→ **RECORDS FOR PROCESSING**:
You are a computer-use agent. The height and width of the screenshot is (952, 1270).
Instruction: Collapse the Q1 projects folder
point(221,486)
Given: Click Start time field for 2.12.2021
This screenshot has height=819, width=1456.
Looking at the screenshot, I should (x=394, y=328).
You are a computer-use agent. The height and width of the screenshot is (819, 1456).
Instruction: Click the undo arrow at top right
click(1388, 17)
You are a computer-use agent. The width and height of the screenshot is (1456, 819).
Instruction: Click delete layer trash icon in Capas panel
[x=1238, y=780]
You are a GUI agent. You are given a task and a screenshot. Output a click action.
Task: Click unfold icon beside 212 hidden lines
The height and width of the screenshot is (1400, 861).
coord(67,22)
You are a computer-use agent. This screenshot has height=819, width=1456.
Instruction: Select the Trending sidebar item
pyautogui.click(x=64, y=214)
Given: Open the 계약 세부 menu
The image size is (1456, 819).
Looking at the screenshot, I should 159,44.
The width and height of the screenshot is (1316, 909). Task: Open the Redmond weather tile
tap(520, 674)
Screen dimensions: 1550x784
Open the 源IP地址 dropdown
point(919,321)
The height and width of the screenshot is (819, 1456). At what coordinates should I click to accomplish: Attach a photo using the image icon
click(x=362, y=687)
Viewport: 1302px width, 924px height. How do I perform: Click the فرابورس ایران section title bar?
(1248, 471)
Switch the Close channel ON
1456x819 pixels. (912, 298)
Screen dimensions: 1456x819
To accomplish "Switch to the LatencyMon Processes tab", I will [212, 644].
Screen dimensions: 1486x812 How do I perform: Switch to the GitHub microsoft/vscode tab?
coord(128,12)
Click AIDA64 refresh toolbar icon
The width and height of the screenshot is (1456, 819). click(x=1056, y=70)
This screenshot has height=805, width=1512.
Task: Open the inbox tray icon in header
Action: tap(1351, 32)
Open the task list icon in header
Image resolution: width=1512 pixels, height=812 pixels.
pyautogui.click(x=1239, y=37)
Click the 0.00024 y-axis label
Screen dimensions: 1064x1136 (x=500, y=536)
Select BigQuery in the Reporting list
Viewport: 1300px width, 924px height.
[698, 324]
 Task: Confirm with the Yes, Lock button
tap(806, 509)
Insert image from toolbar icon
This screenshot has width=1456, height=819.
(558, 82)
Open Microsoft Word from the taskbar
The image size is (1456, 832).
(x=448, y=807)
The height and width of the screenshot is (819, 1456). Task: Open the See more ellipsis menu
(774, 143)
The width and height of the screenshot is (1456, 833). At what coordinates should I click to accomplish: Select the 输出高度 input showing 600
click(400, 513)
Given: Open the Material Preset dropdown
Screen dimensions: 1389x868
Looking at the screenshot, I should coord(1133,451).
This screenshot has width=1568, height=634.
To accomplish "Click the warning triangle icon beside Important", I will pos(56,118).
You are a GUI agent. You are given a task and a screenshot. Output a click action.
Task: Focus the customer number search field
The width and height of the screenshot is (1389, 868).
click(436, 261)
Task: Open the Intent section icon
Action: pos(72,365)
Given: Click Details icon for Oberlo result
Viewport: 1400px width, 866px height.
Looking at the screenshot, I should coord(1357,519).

→ **WORK TO COMPLETE**: What lines in the material above hold the word "field"? Pull them out.

→ **ANSWER TO THIS EXERCISE**:
Given: Click Start time field for 2.12.2021
Task: Focus the customer number search field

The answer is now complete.